So now when I experience a rule that is mandated on an issue I disagree with, then I put my foot to the floor and race towards the sunrise.

I fully understand that one day I will likely see the blue lights shining closer in my rear view mirror, but what is life if we we can’t live at least some of it on our own terms?

In the words of Oscar Wilde, when confronted with archaic rules that sought to enforce anti-gay fervor, “Fuck them all!”

OK, I confess, I might have paraphrased him slightly. Oops that’s another rule broken!

Imbolg

Now there’s a word that I suspect most of my friends here have never heard … it’s an ancient Irish festival that marks the beginning of Spring and the end of Winter.

Victoria reminded me that yesterday was Imbolg and asked me what I was shedding for this new beginning. Traditionally it is a time to shed things from the past (purification) and embark on new beginnings.

So, I carried her reminder during the day and asked myself what I might shed.

First thing this morning, armed with my plans, I went down to Lake Parker to watch the sunrise, which for me is always a sign of new beginnings.

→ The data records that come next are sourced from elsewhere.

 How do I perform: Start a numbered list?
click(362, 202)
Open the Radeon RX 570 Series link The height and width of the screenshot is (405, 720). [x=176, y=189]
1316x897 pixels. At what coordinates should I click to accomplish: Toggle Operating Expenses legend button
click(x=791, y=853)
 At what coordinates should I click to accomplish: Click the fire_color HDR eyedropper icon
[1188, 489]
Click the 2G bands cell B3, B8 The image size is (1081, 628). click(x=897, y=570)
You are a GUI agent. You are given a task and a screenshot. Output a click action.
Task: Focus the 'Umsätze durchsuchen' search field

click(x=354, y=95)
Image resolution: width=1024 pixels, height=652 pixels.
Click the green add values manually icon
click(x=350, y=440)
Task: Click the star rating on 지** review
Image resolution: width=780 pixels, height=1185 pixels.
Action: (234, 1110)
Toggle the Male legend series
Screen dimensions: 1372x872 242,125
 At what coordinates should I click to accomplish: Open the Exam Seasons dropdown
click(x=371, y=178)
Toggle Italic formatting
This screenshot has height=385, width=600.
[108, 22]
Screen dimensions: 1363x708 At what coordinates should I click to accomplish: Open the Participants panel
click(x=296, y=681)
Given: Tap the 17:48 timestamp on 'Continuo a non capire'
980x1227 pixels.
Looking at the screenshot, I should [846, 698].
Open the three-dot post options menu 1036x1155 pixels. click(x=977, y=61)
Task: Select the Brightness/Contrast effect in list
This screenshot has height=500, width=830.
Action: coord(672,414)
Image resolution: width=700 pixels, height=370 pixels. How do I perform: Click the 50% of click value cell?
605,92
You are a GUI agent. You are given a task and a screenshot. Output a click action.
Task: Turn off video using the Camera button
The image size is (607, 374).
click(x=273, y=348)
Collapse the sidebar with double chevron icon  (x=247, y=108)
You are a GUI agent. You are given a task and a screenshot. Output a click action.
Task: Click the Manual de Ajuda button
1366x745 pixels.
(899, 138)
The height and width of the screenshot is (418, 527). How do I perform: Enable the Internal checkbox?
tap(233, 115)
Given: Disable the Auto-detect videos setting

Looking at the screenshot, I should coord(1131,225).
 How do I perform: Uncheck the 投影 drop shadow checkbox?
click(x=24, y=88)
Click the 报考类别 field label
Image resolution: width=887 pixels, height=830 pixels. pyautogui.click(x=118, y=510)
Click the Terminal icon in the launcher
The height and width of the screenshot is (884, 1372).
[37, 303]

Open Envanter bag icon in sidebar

It was a freezing start to the day here in FL … I actually had to wear a long sleeve shirt! OK, the sound you are now hearing in the distance is the sound of me laughing at all you folk that choose to live in the great white north.

Anyway, I digress …

I could tell from the chill in the air and the clear night sky overhead, that this morning would likely deliver a pure sunrise, unadulterated by clouds. And I was right. Below are a collection of the progression of twilight and I hope you enjoy them!

Incidentally, I also for the first time in my life, came across a slight murmuring of birds out over the lake and it was wonderful to witness. I didn’t bring a zoom lens with me but nonetheless I captured it in video for a moment and uploaded it on YouTube, if you are interested. Probably best viewed on something larger than a phone, btw.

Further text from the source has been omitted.